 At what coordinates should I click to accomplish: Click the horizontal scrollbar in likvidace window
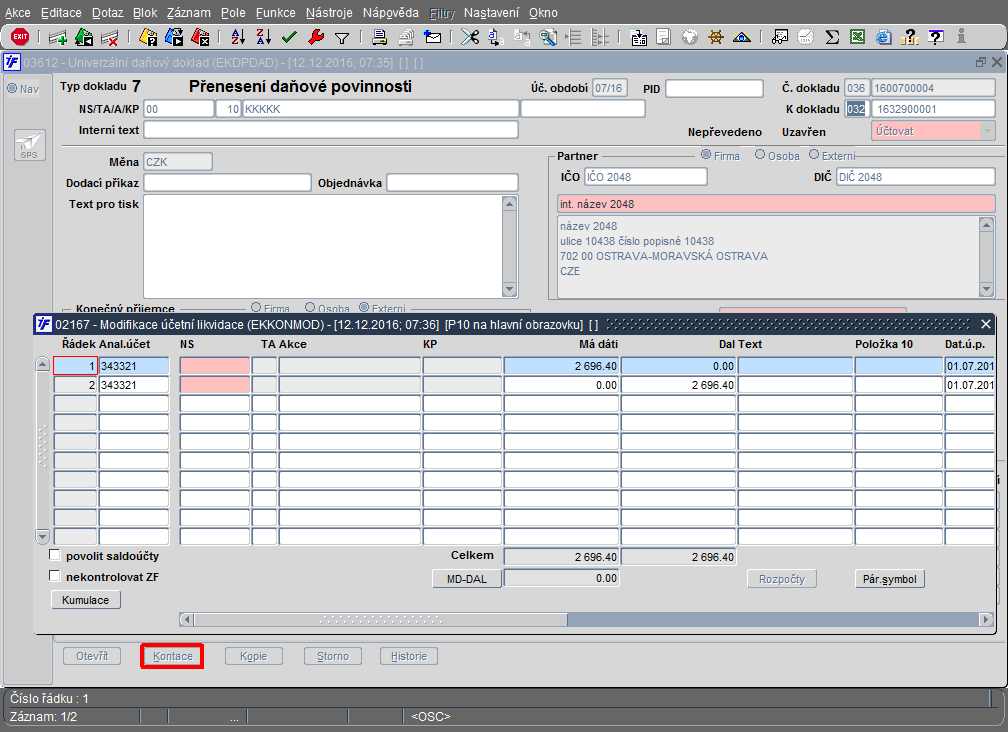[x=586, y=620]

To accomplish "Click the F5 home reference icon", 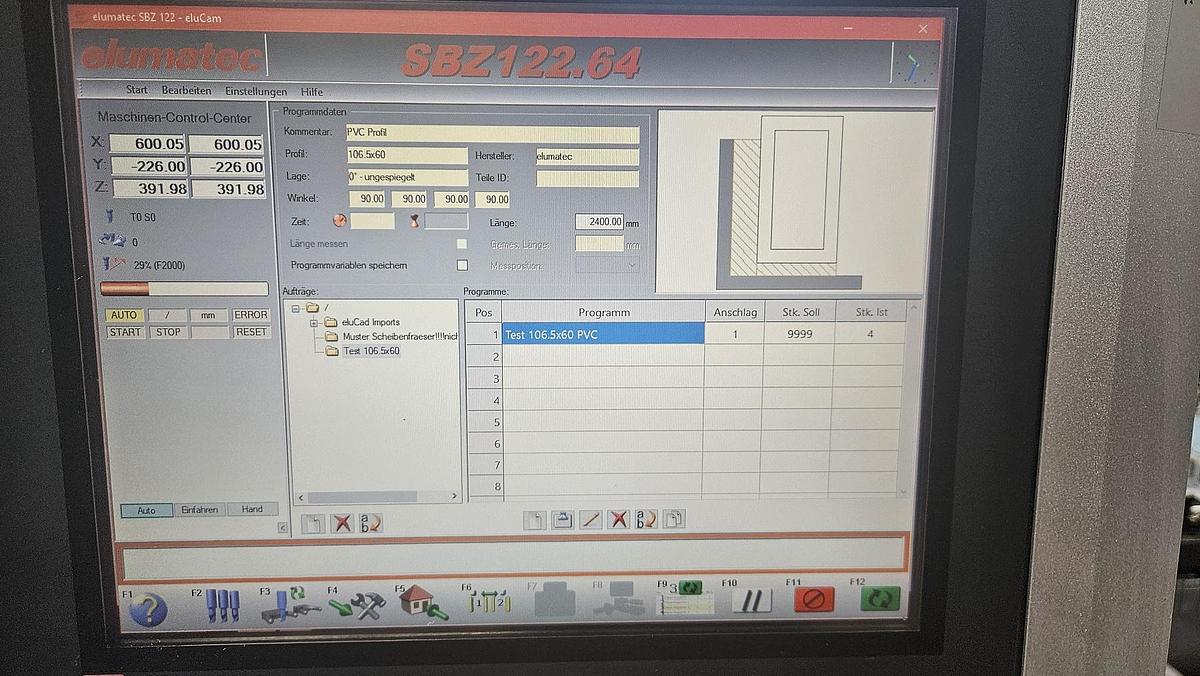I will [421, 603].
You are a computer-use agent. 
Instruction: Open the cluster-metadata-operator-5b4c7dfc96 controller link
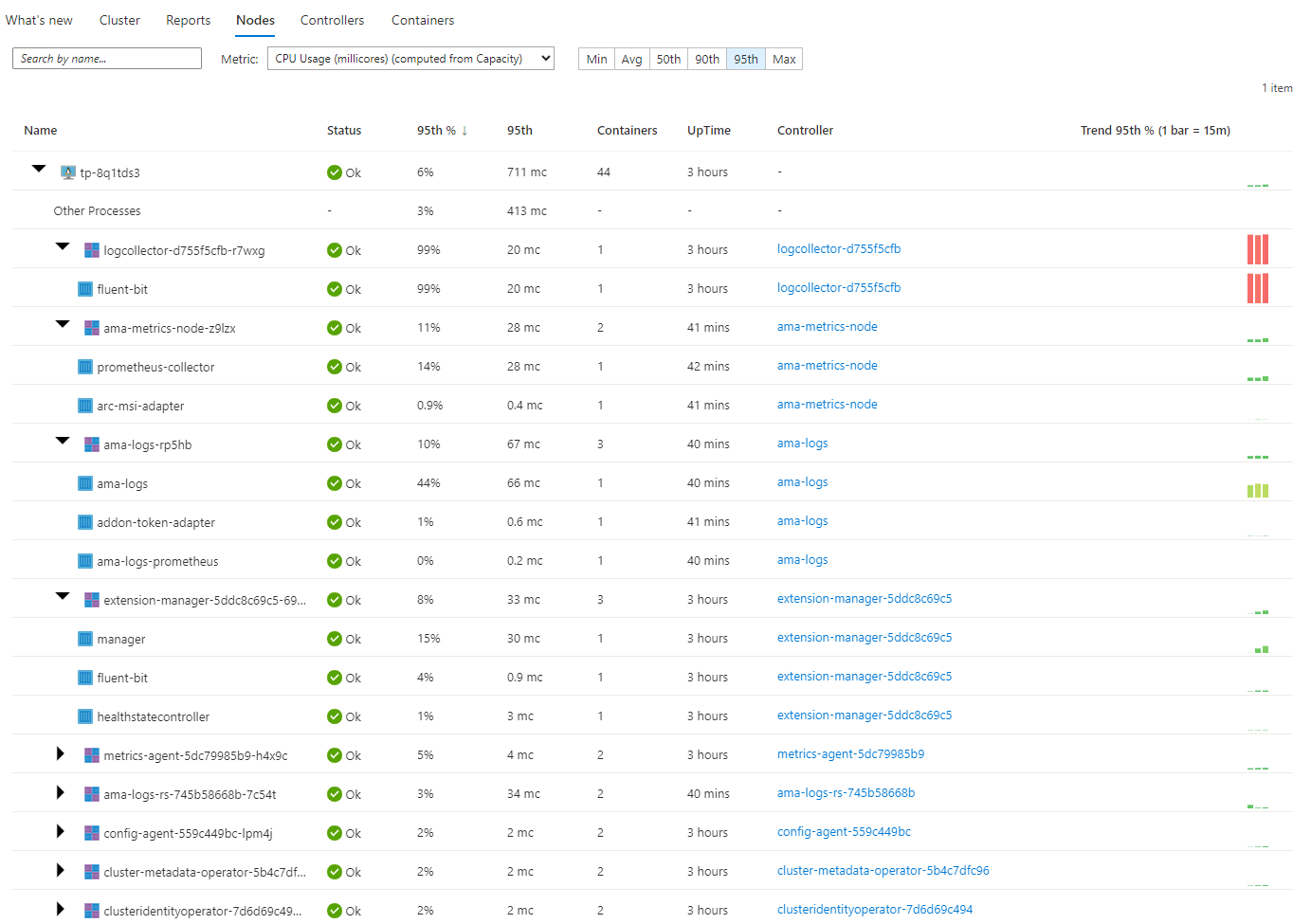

◇ ◇ ◇ ◇ ◇

» Instructions for the task:
Quote verbatim every line starting at the line that contains "You are a computer-use agent." and ending with the last line of the records; omit all pictures.

» Result for this exercise:
You are a computer-use agent. 
Instruction: Open the cluster-metadata-operator-5b4c7dfc96 controller link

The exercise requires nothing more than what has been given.